For the lucky ones, usually contractors, living in New Orleans these days means staying in the swanky Pere Marquette in the business district. But for others, it means far less hospitable accommodations. Some are stuffed on a boat docked on the Mississippi River. "I had an interior room for the first three weeks," said one worker living on a boat. "I thought I would go crazy."
Those who prefer land-based shelter can move into one of the tent cities that have sprung up between on the vacant land between a heavily looted Wal-Mart and the River Garden HOPE VI project in the New Orleans's St. Thomas District. But don't expect toilets or even running water. With options like these, it's little wonder that companies such as Domino Sugar, a subsidiary of American Sugar Refining, which is owned by Florida Crystals Corp. of West Palm Beach, Fla., have resuscitated their old company towns and are using them as housing for their employees, according to a story in The Washington Post.
Even small multifamily owners have followed this blueprint and decided to provide housing to contractors repairing their properties. A beat-up travel-trailer sits unhitched in the driveway of one of Spiro Latsis' Metairie rental properties. The setup certainly isn't posh, but it's better than a tent. "My contractors live in that trailer," says Latsis, co-founder and CEO of Spartan Properties, pointing at the small camper. "They take it from job to job."
Add the number of residents who are returning to New Orleans, and it's easy to see why the waiting lists are growing long at apartment properties. "We have a large number of existing residents who're eager to return and about 750 people on the waiting list," says Laird Sparks, investment manager for Greystar Real Estate Partners in Charleston, S.C. "But my sense is that many [people] are on many lists around town. We want to reoccupy [with] our existing tenants first. With Tulane and Loyola opening and the [central business district] and French Quarter up and running, people are coming back to the area."
Korey Francis, another Greystar employee and New Orleans native, sees the demand firsthand as director of resident relations at The Saulet, one of Greystar's New Orleans properties. "People call trying to get an idea of when they can lease one of these units," he says. "It's in high demand. One of our competitors is at 100 percent occupancy and eventually capped its waiting list at 3,000."

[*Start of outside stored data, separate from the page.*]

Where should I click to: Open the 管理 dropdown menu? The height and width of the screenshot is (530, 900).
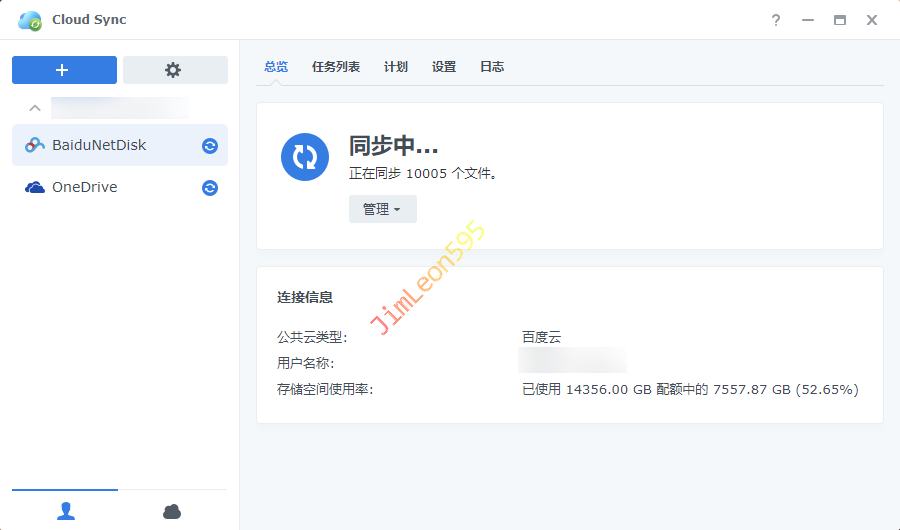(x=382, y=209)
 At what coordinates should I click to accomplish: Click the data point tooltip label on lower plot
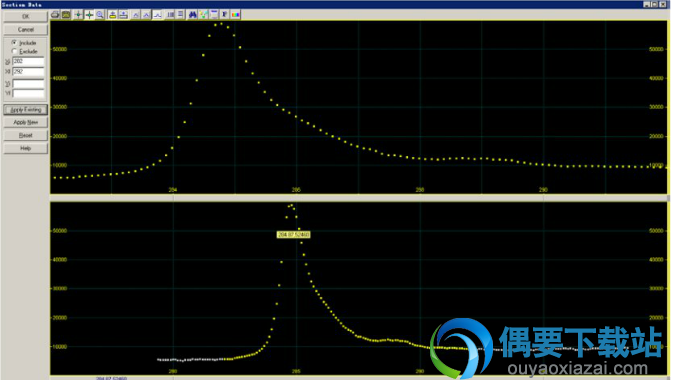click(x=294, y=235)
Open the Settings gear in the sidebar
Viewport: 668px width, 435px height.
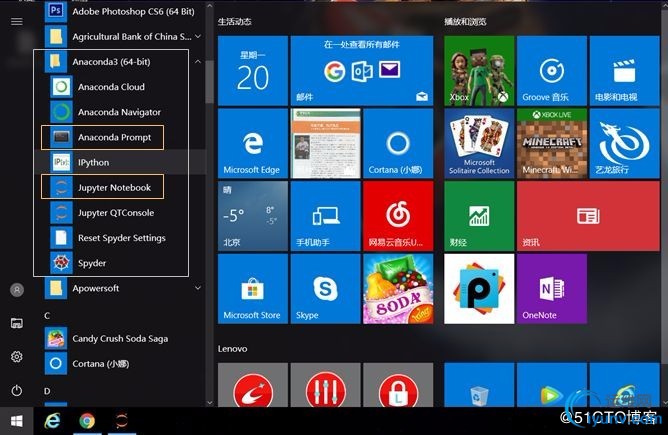(17, 357)
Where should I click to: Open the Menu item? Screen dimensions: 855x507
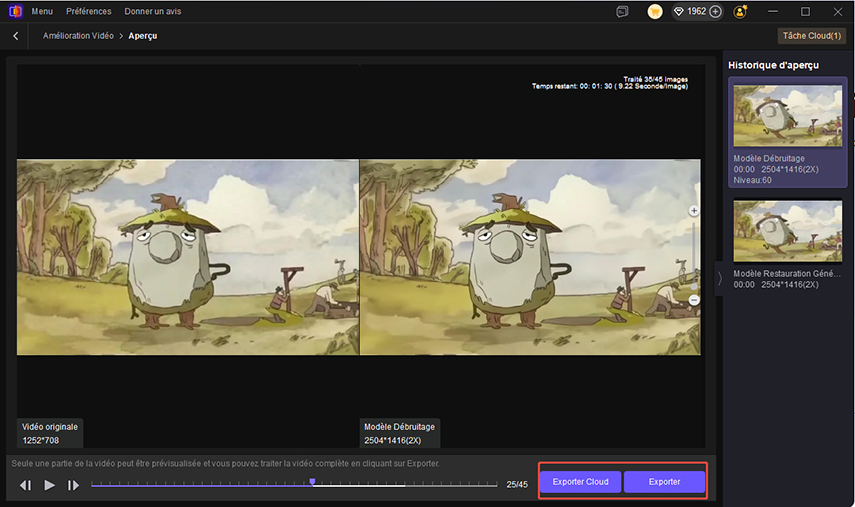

That demand has driven prices up to levels never seen before in the Crescent City. "If you look at apartment and single-family housing rents in the surrounding area, they've doubled because they're being rented to companies that are housing employees that are involved in rebuilding and clean-up work," Camden's Campo says. "It will be difficult for people to find reasonably affordable housing in the surrounding area."